The heading information is incorporated using
\begin{equation}
p(\mStateVec_{t+1} \mid \vec{q}_t, \mObsVec_t)_{\text{turn}} =  \mathcal{N}(\Delta\alpha_t \mid \mObsHeading, \sigma^2_{\text{turn}})\enspace ,
\label{eq:transHeadingSmoothing}
\end{equation}
where $\Delta\alpha_t$ is the absolute angle between $\vec{q}_{t+1}$ and $\vec{q}_{t}$ in the range of $[0, \pi]$. 
The relative angular change $\mObsHeading$ is then used to receive a statement about how likely it is to walk in that particular direction.
Again the normal distribution of \refeq{eq:transHeadingSmoothing} does not integrate to $1.0$. Therefore the same assumption as in \refeq{eq:transHeading} has to be made.


To further improve the results, especially in 3D environments, the vertical (non-absolute) distance $\Delta z$ between two successive states is used as follows:
\begin{equation}
p(\vec{q}_{t+1} \mid \vec{q}_t, \mObsVec_t)_{\text{baro}} = \mathcal{N}(\Delta z \mid \mu_z, \sigma^2_{z}) \enspace .
\label{eq:smoothingTransPressure}
\end{equation}
This assigns a low probability to false detected or misguided floor changes.
Similar to \refeq{eq:smoothingTransDistance} we set $\mu_z$ and $\sigma^2_{z}$ based on the activity recognised at time $t$.

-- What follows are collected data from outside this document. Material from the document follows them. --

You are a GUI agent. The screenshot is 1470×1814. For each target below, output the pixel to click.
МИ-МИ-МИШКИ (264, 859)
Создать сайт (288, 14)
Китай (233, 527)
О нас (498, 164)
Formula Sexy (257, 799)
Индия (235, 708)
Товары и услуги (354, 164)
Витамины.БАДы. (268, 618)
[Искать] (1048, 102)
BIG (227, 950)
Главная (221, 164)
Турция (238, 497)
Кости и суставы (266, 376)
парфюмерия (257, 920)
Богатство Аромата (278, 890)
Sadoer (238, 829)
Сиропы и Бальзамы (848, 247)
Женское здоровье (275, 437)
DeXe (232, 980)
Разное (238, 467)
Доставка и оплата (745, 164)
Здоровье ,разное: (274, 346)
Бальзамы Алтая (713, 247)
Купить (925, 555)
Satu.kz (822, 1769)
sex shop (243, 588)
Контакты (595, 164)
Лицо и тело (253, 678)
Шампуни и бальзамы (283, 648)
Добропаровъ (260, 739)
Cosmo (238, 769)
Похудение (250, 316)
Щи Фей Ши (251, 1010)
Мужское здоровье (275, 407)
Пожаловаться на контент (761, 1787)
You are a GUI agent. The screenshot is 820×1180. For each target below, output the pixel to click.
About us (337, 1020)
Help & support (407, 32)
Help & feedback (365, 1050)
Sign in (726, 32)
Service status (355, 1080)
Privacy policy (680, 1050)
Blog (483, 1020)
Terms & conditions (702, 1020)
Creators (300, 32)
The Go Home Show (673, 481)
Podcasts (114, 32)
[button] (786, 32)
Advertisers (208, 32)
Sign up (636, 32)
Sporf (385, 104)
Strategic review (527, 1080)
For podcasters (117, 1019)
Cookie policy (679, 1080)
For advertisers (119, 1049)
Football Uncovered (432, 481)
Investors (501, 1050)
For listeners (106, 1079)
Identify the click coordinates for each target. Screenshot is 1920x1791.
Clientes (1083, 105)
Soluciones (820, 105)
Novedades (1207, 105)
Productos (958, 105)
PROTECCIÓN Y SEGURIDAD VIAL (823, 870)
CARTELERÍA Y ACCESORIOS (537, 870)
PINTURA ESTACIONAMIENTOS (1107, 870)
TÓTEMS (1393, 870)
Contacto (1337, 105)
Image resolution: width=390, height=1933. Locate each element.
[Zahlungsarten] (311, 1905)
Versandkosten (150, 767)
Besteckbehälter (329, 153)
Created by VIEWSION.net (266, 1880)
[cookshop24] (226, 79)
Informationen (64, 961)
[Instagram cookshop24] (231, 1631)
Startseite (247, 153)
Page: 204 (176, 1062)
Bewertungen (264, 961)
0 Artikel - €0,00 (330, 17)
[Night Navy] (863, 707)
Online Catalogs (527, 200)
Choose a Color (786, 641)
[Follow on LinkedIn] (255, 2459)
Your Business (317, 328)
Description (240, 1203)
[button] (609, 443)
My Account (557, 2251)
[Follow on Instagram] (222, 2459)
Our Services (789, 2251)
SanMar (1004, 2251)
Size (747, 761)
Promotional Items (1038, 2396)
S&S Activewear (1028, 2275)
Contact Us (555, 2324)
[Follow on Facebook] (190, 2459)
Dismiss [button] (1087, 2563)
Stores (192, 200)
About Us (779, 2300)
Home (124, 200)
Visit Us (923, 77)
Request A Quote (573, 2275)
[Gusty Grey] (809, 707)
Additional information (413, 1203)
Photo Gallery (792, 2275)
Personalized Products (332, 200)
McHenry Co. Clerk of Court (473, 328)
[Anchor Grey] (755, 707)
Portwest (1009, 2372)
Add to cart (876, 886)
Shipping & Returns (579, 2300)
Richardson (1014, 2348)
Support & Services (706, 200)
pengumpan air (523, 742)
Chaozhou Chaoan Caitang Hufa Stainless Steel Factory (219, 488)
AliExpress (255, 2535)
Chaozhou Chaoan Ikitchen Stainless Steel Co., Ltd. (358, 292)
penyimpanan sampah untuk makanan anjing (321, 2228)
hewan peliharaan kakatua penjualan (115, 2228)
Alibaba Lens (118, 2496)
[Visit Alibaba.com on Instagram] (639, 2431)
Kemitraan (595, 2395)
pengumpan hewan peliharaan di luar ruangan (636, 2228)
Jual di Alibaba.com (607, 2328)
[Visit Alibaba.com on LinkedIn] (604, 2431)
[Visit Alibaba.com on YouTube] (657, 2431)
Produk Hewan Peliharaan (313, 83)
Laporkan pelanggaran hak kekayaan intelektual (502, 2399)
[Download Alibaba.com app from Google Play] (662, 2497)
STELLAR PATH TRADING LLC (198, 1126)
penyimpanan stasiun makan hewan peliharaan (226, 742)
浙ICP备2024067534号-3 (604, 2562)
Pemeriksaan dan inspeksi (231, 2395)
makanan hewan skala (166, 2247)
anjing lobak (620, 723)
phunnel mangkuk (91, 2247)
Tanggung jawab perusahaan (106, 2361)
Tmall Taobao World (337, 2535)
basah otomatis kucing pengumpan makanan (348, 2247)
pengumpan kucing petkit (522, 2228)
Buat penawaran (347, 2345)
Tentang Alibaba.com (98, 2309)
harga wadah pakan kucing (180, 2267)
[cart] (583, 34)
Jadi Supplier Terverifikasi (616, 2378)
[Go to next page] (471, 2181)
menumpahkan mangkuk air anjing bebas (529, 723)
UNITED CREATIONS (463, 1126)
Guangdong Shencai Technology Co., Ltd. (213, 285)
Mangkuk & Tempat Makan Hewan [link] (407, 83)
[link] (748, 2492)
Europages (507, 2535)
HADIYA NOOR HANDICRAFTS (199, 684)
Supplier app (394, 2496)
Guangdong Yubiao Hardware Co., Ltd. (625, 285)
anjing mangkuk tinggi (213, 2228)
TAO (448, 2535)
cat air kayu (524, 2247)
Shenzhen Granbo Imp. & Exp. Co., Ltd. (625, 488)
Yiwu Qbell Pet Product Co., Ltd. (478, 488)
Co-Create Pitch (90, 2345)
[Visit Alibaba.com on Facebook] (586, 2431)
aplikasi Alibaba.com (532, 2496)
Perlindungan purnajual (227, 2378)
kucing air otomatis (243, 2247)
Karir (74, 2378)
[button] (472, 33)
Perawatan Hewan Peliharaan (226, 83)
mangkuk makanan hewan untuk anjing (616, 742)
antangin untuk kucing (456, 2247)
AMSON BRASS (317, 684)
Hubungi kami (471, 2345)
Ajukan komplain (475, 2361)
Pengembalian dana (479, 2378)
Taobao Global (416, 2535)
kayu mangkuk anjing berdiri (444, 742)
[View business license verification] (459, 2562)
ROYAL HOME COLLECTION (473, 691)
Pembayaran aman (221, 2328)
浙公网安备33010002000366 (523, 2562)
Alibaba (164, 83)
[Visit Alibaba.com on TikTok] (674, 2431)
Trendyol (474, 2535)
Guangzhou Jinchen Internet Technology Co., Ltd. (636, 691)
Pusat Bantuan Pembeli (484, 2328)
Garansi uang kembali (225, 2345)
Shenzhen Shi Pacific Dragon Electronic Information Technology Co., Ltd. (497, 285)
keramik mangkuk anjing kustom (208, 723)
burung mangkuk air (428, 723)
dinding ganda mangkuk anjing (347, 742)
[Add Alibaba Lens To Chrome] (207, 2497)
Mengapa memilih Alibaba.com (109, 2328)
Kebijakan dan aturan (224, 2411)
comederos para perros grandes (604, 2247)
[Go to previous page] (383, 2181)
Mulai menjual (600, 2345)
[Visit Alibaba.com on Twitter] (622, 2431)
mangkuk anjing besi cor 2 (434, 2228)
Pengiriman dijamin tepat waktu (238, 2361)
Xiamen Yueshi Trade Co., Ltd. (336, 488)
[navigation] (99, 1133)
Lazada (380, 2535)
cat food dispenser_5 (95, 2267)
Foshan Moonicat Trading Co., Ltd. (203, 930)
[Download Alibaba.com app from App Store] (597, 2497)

Therefore, $\mu_z$ is the expected change in $z$-direction between two time steps. 
This means, if the pedestrian is walking alongside a corridor, we set $\mu_z = 0$. 
In contrast, $\mu_z$ is positive while walking downstairs or otherwise negative for moving upstairs. 
The size of $\mu_z$ and also $\mu_{\text{step}}$ could be a predefined value or set dynamically based on the measured vertical and linear acceleration.

Looking at \refeq{eq:smoothingTransDistance} to \refeq{eq:smoothingTransPressure}, obvious similarities to a sensor fusion process can be seen. By assuming statistical independence between those three, the probability density of the smoothing transition is given by  
\begin{equation}
		\arraycolsep=1.2pt
		\begin{array}{ll}
			p(\vec{q}_{t+1} \mid \vec{q}_t) = 
			&p(\vec{q}_{t+1} \mid \vec{q}_t, \mObsVec_t)_{\text{step}}\\ 
			&p(\vec{q}_{t+1} \mid \vec{q}_t, \mObsVec_t)_{\text{turn}}\\
			&p(\vec{q}_{t+1} \mid \vec{q}_t, \mObsVec_t)_{\text{baro}}  
		\end{array}
\enspace .
\end{equation}
%
It is important to notice, that all particles at each time step $t$ of the forward filtering need to be saved. 
Therefore, the memory requirement increases proportional to the processing time.